**TASK REQUIREMENTS:** Output the passage of the Kafka commit message below word for word, from "Kafka committers typically" to "should be non-null.".

**SOURCE EXTRACT:**
· · ·

This is an automated email from the ASF dual-hosted git repository.

chia7712 pushed a commit to branch trunk
in repository https://gitbox.apache.org/repos/asf/kafka.git


The following commit(s) were added to refs/heads/trunk by this push:
     new 7b5d4cacedc KAFKA-20362 Fall back to GitHub handle when reviewer email 
is unavailable (#22108)
7b5d4cacedc is described below

commit 7b5d4cacedc6da352f402e621681055ea3fc1823
Author: Ming-Yen Chung <[email protected]>
AuthorDate: Wed Apr 22 21:35:01 2026 +0800

    KAFKA-20362 Fall back to GitHub handle when reviewer email is unavailable 
(#22108)
    
    Fix https://github.com/apache/kafka/pull/21928#issuecomment-4284041251.
    
    When a reviewer has "Keep my email addresses private" enabled, their
    real email is unreachable through either the commits API (GitHub
    rewrites the author email to the `@users.noreply.github.com` form on
    squash-merge) or the GitHub user profile (which typically returns null).
    The previous script wrote that noreply email, or a
    `{login}@email-not-found` placeholder when both tiers missed, into the
    `Reviewers:` trailer -- neither identifies the reviewer.
    
    This PR adds two fallbacks, in order:
    
    1. **Tier 3 -- past Reviewers: trailers in `git log`.** Once a reviewer
       has been credited with a real email in any earlier merged PR, match
       by name and reuse that email. This makes real-email attribution
       "sticky" even after a reviewer later enables email privacy on
       GitHub.
    2. **`Name (@login)` fallback.** When no usable email can be resolved
       from any tier, fall back to the GitHub handle, which is stable,
       public, and unambiguously identifies the reviewer.
    
    Reviewers whose real email is recoverable from any tier continue to use
    the existing `Name <email>` form.
    
    Kafka committers typically count reviewer contributions by grepping `git
    log` for the reviewer's name, e.g., `git log | grep -i Reviewer | grep
    -i "Ming-Yen Chung" | wc -l`. Since the name portion is preserved in
    both `<email>` and `(@login)` forms, this change does not affect those
    counts.
    
    **For first-time reviewers who want to be credited by email instead of
    `(@login)` (subsequent PRs are handled automatically by Tier 3):**
    - **Tier 2 (works immediately, recommended):** set **Settings → Profile
      → Public email**. Verify with `gh api "users/<login>"` -- the `email`
      field should be non-null.
    - **Tier 1 (only after your first merged commit in apache/kafka):**
      disable **Settings → Emails → Keep my email addresses private** before
      committing. Verify with
      `gh api "repos/apache/kafka/commits?author=<login>&per_page=1"` --
      returns `[]` if you have no commits in the repo yet, and the author
      email is the noreply form if privacy was on at commit time.

· · ·

**DATA EXTRACT:**
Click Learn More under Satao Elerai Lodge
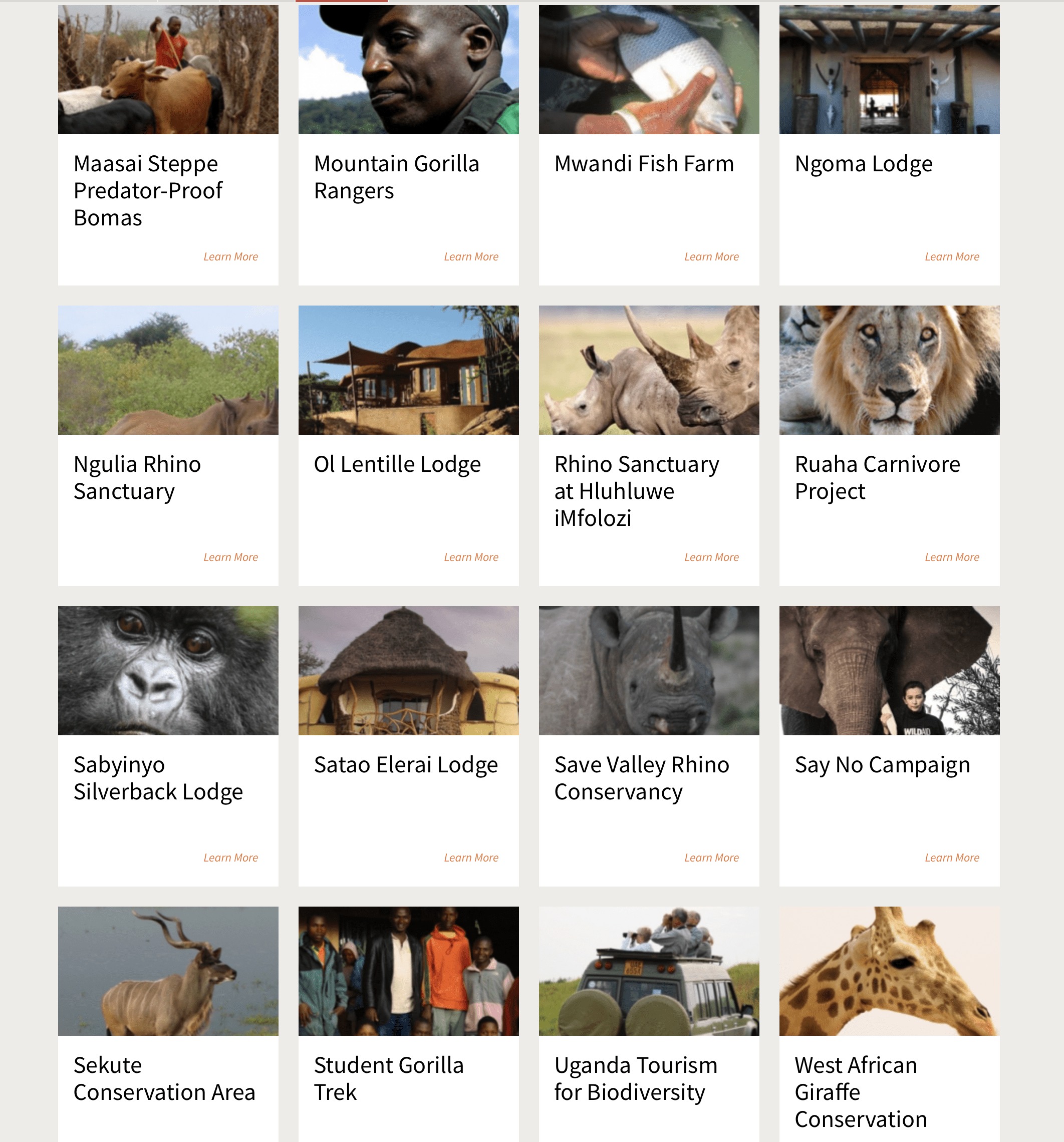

· · ·

**FINISHED TASK:**
Kafka committers typically count reviewer contributions by grepping `git
    log` for the reviewer's name, e.g., `git log | grep -i Reviewer | grep
    -i "Ming-Yen Chung" | wc -l`. Since the name portion is preserved in
    both `<email>` and `(@login)` forms, this change does not affect those
    counts.
    
    **For first-time reviewers who want to be credited by email instead of
    `(@login)` (subsequent PRs are handled automatically by Tier 3):**
    - **Tier 2 (works immediately, recommended):** set **Settings → Profile
      → Public email**. Verify with `gh api "users/<login>"` -- the `email`
      field should be non-null.